- [Work to be completed]: Extract every row below that contains the string "recall", matching uppercase and lowercase letters exactly.

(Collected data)

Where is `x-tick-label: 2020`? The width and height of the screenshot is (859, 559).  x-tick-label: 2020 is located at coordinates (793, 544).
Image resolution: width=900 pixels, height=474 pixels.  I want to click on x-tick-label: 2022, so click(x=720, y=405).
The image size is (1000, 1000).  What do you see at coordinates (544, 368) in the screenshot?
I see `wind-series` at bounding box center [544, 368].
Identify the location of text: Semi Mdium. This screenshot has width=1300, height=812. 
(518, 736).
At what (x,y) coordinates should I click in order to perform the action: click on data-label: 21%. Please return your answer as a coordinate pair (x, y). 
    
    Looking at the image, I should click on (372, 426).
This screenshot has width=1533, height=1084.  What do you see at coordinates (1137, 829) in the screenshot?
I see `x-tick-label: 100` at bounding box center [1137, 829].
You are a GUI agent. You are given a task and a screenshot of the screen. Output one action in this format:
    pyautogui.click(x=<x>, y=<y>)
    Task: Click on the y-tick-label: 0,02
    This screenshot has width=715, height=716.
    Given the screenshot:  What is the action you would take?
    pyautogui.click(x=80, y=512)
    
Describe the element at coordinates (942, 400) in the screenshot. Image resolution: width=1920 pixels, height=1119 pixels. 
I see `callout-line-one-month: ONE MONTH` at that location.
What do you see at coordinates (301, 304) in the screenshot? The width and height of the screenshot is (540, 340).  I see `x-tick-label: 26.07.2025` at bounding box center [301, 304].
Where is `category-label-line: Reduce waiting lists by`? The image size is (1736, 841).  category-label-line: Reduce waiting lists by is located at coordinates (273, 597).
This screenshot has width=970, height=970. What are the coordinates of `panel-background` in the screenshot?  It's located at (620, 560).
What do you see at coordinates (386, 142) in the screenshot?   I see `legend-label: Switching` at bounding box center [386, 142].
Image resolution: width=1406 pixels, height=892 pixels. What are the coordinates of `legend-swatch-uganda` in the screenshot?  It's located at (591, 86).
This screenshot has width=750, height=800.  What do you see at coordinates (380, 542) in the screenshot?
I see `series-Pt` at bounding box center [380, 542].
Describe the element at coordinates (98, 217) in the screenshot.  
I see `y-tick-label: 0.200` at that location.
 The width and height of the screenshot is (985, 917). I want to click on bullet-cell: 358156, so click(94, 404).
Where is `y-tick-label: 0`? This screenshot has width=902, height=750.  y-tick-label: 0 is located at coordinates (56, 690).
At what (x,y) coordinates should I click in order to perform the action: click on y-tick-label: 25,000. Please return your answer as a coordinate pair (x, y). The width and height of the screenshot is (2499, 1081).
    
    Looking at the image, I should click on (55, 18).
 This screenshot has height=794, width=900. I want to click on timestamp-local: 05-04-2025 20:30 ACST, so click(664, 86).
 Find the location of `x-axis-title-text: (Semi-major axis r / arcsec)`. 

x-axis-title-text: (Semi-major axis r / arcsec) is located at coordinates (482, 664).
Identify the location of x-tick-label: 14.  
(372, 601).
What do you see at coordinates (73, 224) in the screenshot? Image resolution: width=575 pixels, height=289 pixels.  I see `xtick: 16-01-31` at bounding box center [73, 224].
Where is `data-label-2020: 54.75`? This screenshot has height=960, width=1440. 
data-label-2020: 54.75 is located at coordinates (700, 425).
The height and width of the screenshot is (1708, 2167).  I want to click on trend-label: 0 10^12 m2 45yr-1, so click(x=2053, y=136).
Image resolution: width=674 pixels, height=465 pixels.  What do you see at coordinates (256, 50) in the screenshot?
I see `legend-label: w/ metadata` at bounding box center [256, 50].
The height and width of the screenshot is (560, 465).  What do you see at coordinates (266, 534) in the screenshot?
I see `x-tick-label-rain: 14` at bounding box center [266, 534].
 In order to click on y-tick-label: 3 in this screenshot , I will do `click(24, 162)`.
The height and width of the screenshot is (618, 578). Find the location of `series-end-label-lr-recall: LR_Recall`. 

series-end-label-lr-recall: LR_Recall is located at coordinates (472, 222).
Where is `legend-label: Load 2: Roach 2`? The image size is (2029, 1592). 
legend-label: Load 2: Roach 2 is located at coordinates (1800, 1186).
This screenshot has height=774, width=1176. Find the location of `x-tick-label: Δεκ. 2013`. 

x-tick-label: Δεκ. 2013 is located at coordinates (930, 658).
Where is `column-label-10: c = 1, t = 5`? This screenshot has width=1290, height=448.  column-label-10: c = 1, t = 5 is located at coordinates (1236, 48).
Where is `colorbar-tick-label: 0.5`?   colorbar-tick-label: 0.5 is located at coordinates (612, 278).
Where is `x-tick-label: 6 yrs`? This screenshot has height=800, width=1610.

- [Exercise result]:
The height and width of the screenshot is (618, 578). Find the location of `series-end-label-lr-recall: LR_Recall`. 
series-end-label-lr-recall: LR_Recall is located at coordinates (472, 222).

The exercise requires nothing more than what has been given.